* [Your objective] Each line of the data below that includes the string "computer" must be copied.

* [Dataset extract]
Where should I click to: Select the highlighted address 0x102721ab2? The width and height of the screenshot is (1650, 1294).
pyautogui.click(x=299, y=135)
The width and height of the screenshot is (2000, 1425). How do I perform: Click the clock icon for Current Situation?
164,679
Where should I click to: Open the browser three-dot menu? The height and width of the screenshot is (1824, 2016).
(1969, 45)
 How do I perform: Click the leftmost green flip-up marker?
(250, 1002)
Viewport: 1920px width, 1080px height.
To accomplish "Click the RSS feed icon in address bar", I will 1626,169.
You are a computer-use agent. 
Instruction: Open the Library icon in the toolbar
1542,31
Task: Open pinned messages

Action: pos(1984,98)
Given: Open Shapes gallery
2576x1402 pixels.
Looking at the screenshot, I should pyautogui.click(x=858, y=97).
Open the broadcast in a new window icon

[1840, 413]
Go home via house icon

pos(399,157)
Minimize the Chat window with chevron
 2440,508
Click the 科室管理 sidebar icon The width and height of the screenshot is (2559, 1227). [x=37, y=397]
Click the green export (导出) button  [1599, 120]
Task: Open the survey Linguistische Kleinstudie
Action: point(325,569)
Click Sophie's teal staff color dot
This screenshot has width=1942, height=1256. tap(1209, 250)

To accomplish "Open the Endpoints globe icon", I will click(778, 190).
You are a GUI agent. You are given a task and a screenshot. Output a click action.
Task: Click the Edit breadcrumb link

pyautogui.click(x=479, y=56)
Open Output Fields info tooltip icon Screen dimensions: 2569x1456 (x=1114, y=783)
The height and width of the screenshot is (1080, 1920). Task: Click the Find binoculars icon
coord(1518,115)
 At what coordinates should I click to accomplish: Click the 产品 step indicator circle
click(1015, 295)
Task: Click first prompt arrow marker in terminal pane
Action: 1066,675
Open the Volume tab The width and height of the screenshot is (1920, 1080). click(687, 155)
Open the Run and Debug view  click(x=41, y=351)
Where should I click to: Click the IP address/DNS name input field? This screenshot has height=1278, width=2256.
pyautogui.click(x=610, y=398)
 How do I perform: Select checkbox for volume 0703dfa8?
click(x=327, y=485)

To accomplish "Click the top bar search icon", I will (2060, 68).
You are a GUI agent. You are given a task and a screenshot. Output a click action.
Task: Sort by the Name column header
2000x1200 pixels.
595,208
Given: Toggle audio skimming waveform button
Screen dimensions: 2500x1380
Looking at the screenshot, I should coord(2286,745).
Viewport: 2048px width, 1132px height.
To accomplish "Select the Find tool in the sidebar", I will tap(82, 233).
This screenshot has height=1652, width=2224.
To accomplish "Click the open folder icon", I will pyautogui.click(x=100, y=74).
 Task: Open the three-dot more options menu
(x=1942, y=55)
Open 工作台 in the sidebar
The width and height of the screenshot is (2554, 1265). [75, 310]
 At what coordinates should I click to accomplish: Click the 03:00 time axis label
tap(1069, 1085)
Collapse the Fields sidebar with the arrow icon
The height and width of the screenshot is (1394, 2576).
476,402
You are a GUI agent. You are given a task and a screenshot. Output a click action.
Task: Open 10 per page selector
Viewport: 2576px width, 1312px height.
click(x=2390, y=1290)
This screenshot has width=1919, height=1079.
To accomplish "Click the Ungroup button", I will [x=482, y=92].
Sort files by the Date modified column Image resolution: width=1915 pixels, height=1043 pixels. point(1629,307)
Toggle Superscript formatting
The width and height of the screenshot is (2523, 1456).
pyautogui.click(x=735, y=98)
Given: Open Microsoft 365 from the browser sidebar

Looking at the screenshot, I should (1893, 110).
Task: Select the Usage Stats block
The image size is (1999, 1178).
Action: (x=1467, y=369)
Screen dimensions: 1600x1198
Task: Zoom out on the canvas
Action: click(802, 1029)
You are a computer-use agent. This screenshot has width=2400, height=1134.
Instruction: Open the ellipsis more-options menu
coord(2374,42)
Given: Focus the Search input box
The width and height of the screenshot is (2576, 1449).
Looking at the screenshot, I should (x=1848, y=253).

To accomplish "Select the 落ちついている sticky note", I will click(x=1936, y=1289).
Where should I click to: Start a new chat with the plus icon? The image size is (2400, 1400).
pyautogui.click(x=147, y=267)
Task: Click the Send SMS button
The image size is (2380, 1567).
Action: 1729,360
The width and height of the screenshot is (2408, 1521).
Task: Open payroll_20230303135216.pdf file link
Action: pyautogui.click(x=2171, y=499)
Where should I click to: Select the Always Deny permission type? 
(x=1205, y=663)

* [Problem solution]
You are a computer-use agent. 
You are a computer-use agent. This screenshot has width=2400, height=1134.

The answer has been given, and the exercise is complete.